*** Opening Source data ***

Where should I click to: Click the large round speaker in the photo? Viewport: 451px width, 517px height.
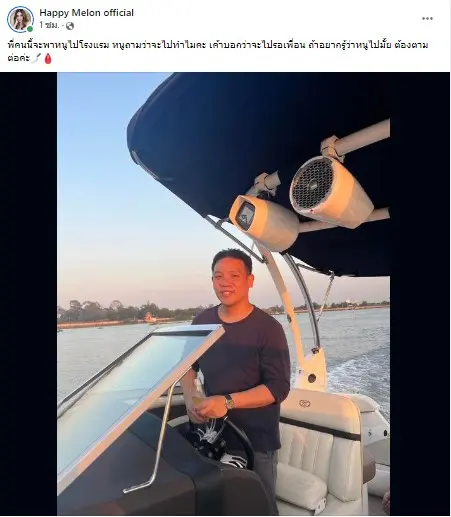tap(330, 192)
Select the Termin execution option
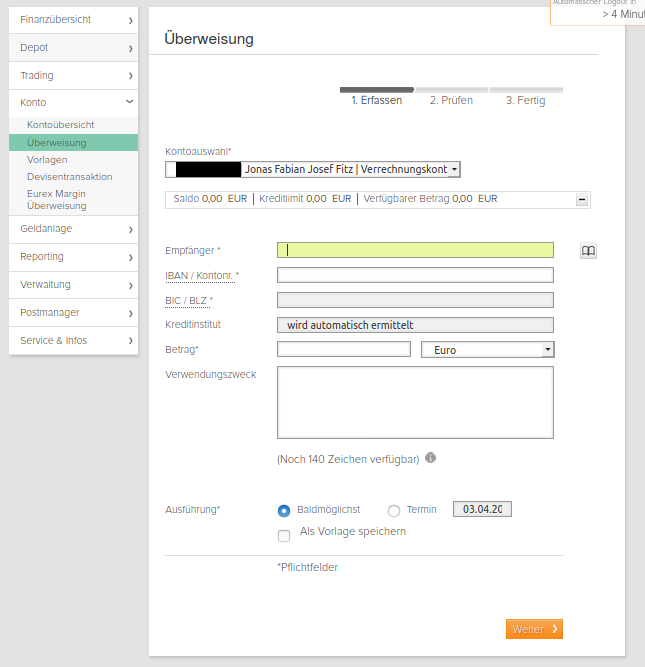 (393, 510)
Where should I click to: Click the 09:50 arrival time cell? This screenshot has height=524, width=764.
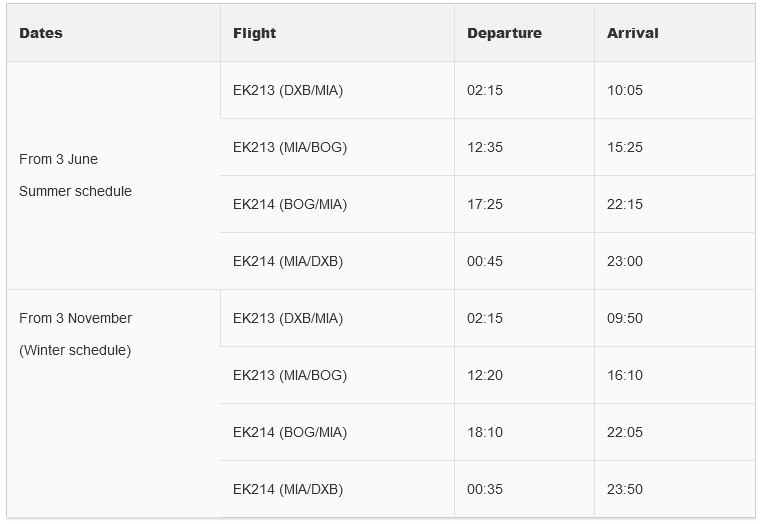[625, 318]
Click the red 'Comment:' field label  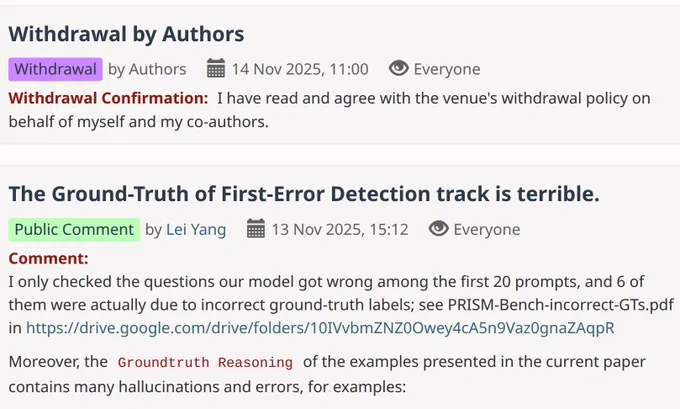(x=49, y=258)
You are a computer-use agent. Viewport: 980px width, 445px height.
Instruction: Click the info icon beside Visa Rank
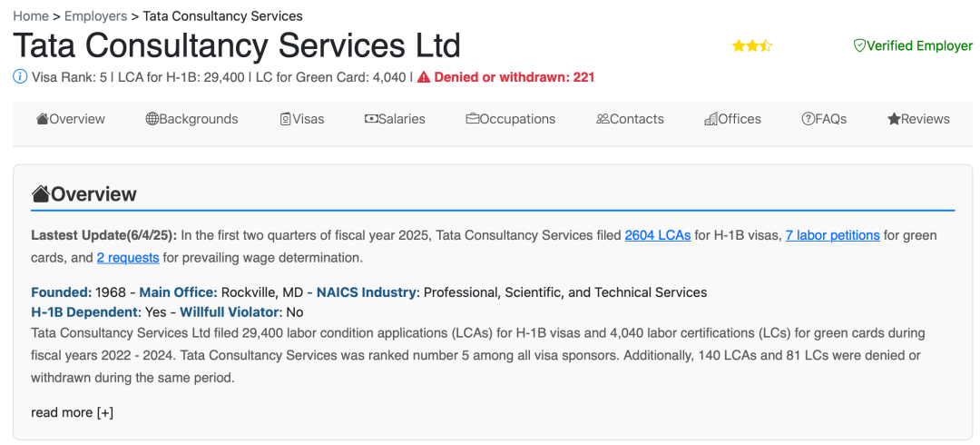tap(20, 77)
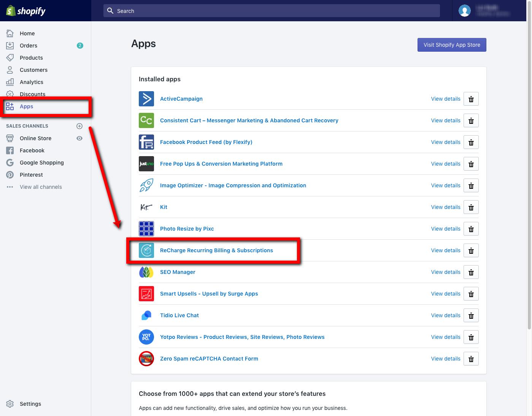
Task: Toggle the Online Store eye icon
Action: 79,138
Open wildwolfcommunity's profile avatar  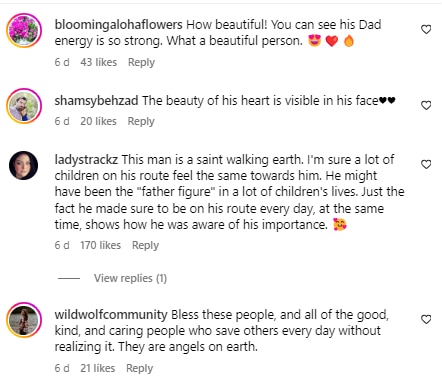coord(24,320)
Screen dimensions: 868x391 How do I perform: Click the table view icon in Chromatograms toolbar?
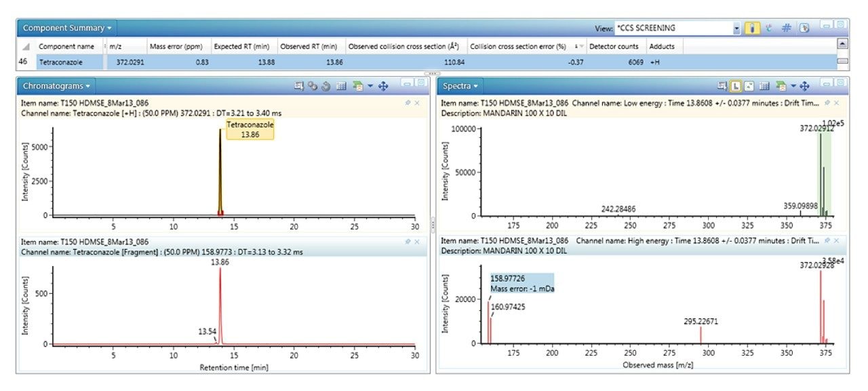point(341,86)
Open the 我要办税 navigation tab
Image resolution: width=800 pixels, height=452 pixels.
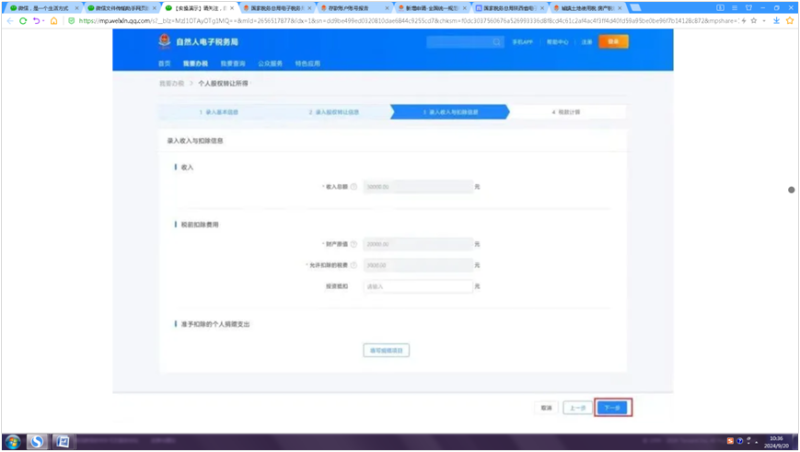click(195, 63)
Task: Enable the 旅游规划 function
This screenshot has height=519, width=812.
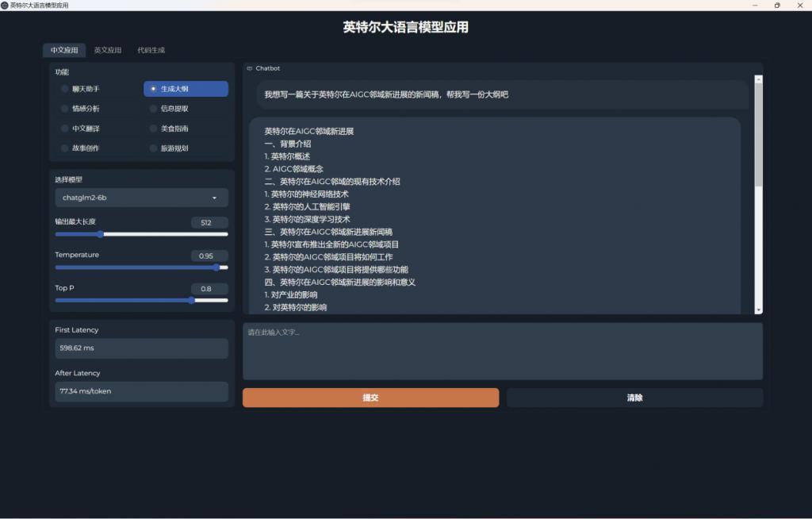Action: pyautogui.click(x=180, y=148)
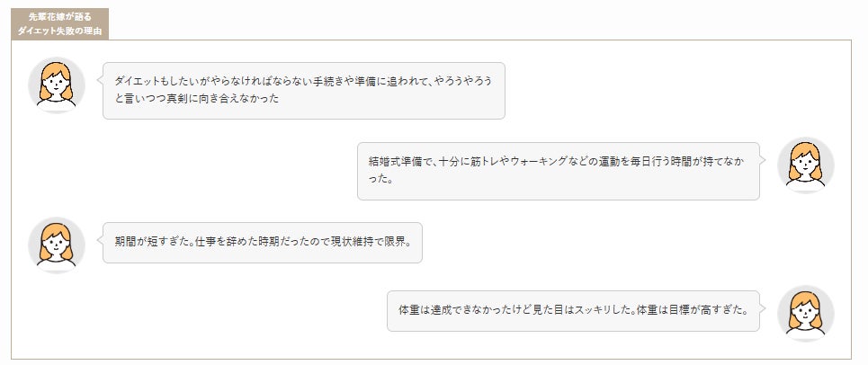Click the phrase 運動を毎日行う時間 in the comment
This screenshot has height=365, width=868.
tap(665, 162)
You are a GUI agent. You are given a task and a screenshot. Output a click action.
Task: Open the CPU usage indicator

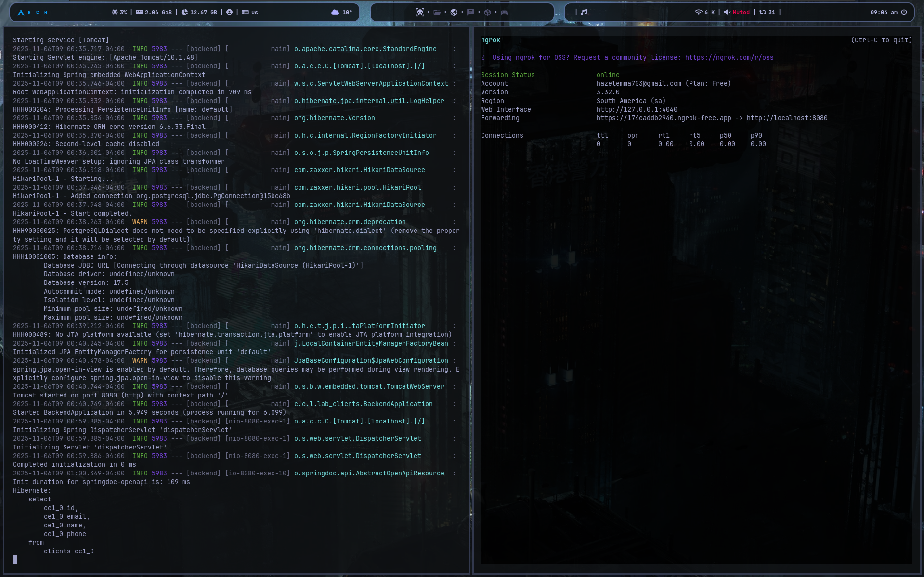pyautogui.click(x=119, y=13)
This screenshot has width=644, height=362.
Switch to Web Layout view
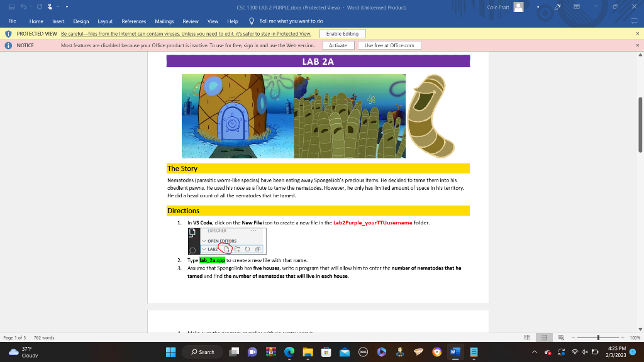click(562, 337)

*** Closing Source data ***

| About this task |
Using the records above, pull out each line where the word "agent" occurs.

| Result of this exercise |
You are a computer-use agent. Viewport: 980px width, 445px height.
You are a GUI agent. You are given a task and a screenshot. Output a click action.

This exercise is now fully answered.